Nariuk: Tradisi Menombak Ikan yang Jadi Festival Budaya di Barito Timur


Tamiang Layang, Betang.tv – Di tepian sungai yang jernih saat kemarau, masyarakat Dayak Ma’anyan berkumpul membawa Tariuk, tombak khas yang terbuat dari bambu atau kayu ulin dengan ujung besi tajam. Dengan sorak dan tawa yang membahana, mereka bersiap menjalankan tradisi Nariuk – cara berburu ikan turun-temurun yang kini menjadi festival budaya tahunan di Kabupaten Barito Timur.

Asal-usul dan Cara Pelaksanaan

Nariuk hanya dilakukan ketika musim kemarau, saat air sungai surut dan bening, memudahkan ikan terlihat jelas. Dengan kelincahan mata dan ketangkasan tangan, peserta menombak ikan satu per satu. Bagi suku Dayak Ma’anyan, kegiatan ini lebih dari sekadar mencari lauk, melainkan warisan kearifan lokal untuk hidup harmonis dengan alam.

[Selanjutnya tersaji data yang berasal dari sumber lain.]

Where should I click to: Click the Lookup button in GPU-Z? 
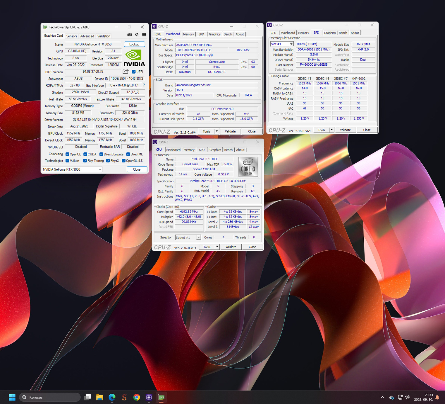pyautogui.click(x=134, y=44)
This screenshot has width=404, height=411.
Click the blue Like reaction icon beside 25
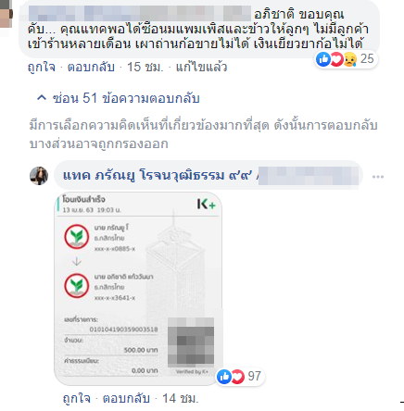[x=323, y=58]
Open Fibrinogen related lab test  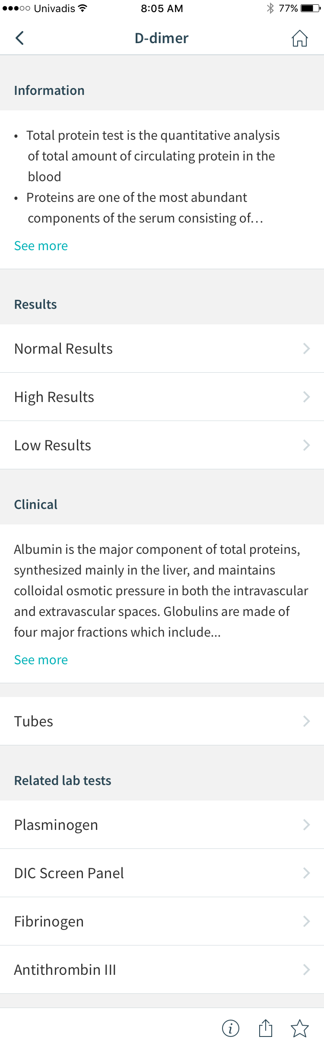coord(162,921)
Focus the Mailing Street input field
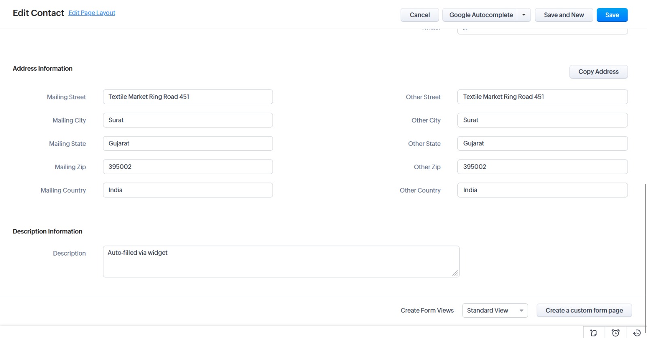 coord(188,97)
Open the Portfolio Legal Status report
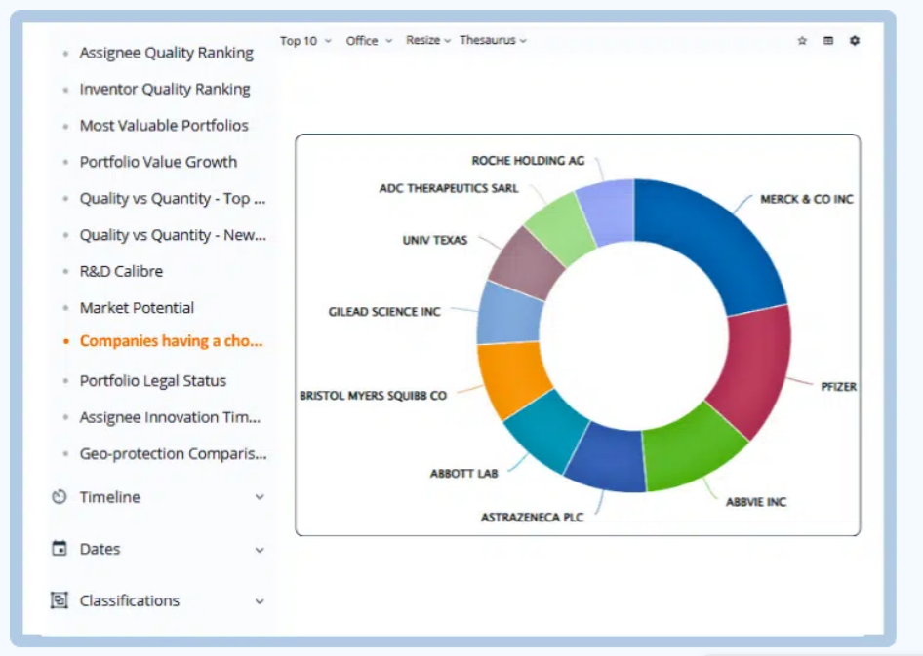 [152, 381]
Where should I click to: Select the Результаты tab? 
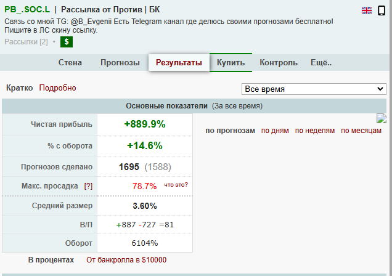179,62
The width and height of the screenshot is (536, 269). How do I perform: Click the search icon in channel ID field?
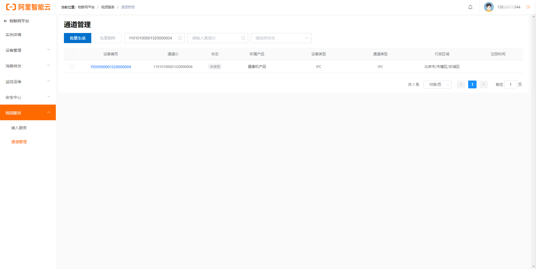[x=243, y=38]
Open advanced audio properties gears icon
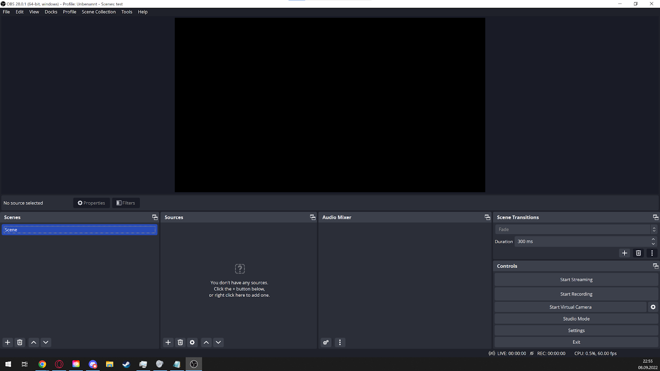 pos(326,342)
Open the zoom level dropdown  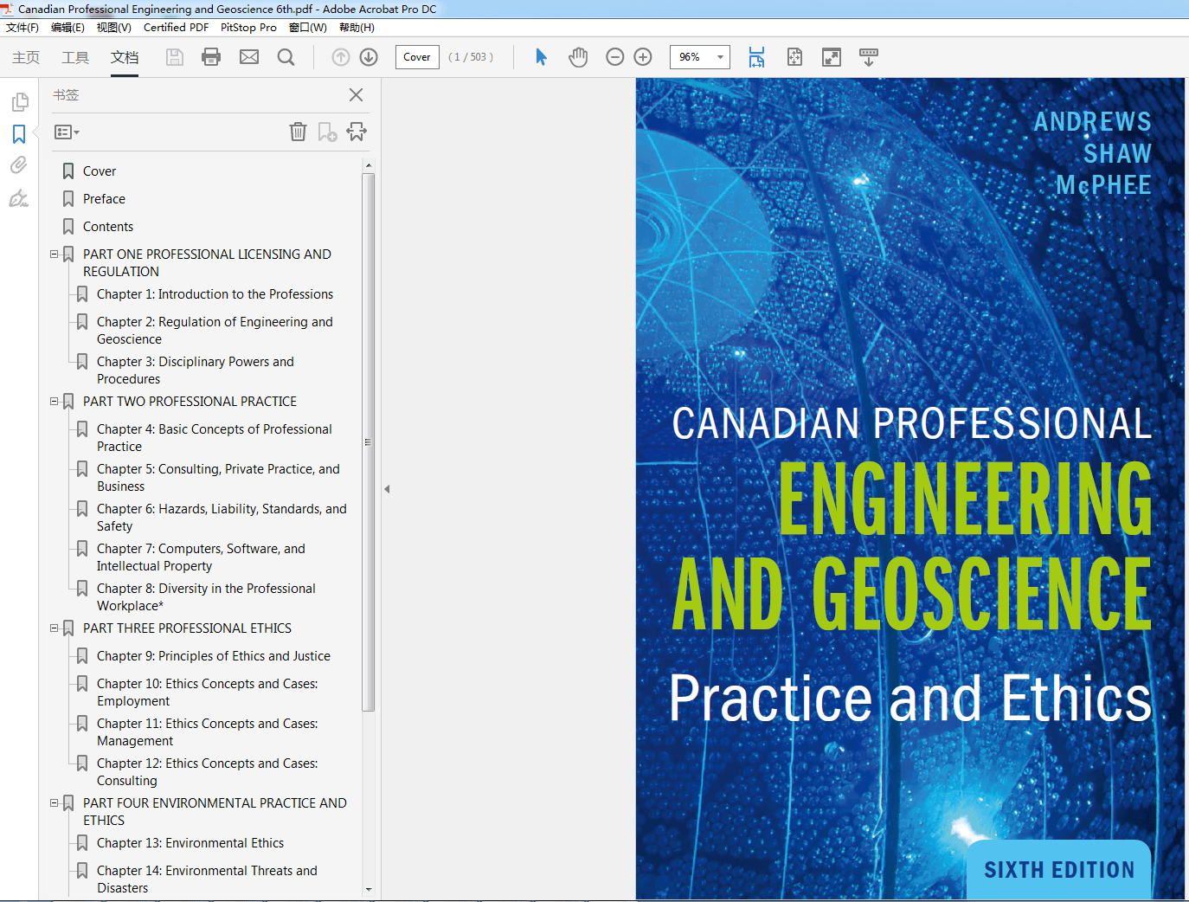tap(719, 56)
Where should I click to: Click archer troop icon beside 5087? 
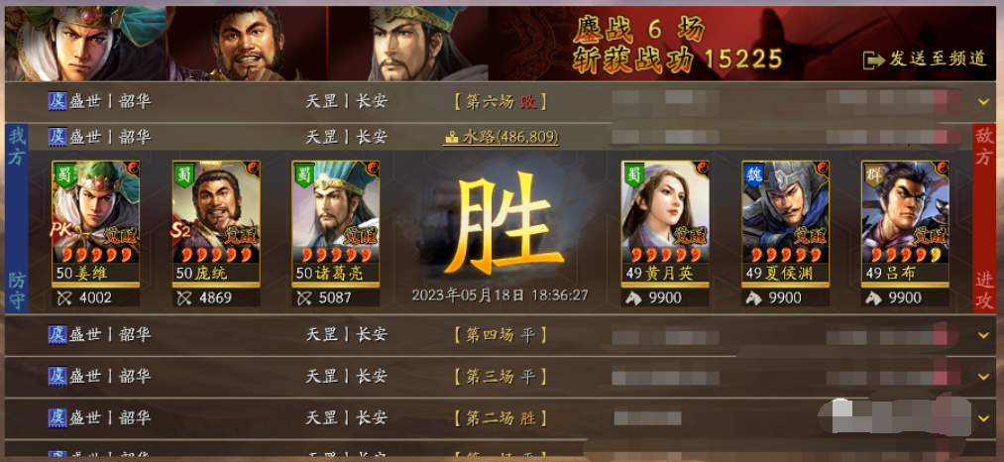click(x=303, y=298)
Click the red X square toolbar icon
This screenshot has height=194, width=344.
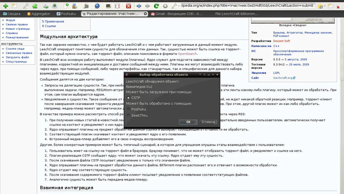tap(129, 6)
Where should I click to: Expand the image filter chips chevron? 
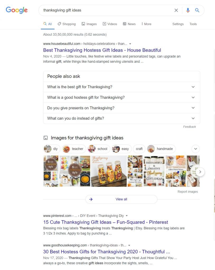coord(195,149)
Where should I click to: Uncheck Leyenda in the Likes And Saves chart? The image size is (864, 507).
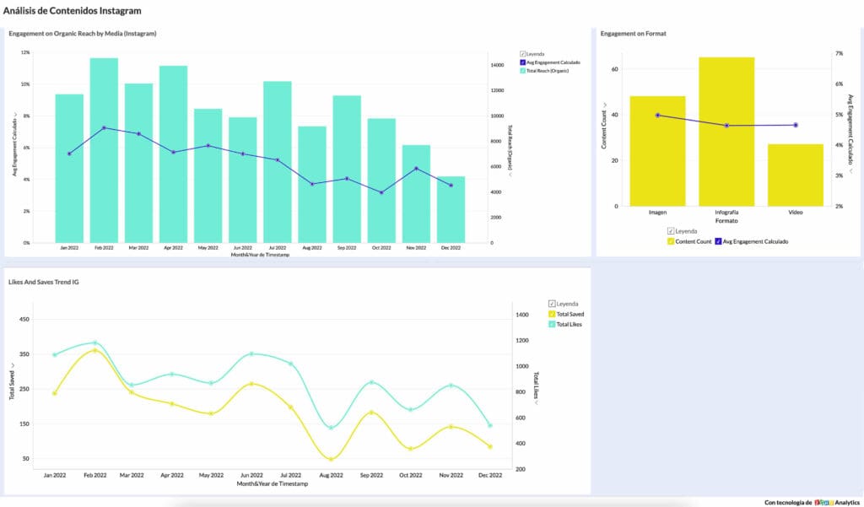pos(552,304)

Ikan Buruan yang Jadi Favorit

Menariknya, ikan yang diburu dalam tradisi ini umumnya berukuran besar. Jenisnya pun beragam, mulai dari gabus, toman, hingga karandang. Namun, ada satu yang paling dinanti: ikan tapah, raksasa sungai yang dianggap sebagai buruan paling bergengsi. Keberhasilan menombak tapah menjadi kebanggaan tersendiri, karena bukan hanya soal ukuran tubuhnya, tetapi juga simbol ketangguhan pemburu.

Kategori Lomba dan Simbol Keperkasaan

Dalam Festival Nariuk, peserta berlomba menombak ikan. Juara ditentukan berdasarkan ikan terbesar dengan bobot paling berat. Di balik kompetisi itu tersimpan makna mendalam: seekor ikan besar – terutama tapah – adalah lambang keperkasaan, keberanian, dan kepercayaan diri bagi masyarakat Dayak Ma’anyan dan Lawangan.

Kearifan Lokal Menjaga Sungai

Tradisi ini juga mencerminkan kesadaran ekologis masyarakat lokal. Hanya ikan besar yang diambil, sementara ikan kecil sengaja dilepaskan kembali ke sungai. Filosofi sederhana ini memastikan keseimbangan ekosistem tetap terjaga, sehingga ikan dapat terus berkembang biak dan tradisi Nariuk bisa diwariskan tanpa menguras sumber daya alam.

Festival Nariuk di Pulau Patai

Kini, tradisi ini diangkat dalam Festival Nariuk di Desa Pulau Patai, ajang tahunan yang melibatkan seluruh masyarakat setempat. Festival ini bukan hanya sarana melestarikan budaya, tetapi juga daya tarik wisata yang menyedot perhatian wisatawan untuk datang ke Gumi Jari Janang Kalalawah.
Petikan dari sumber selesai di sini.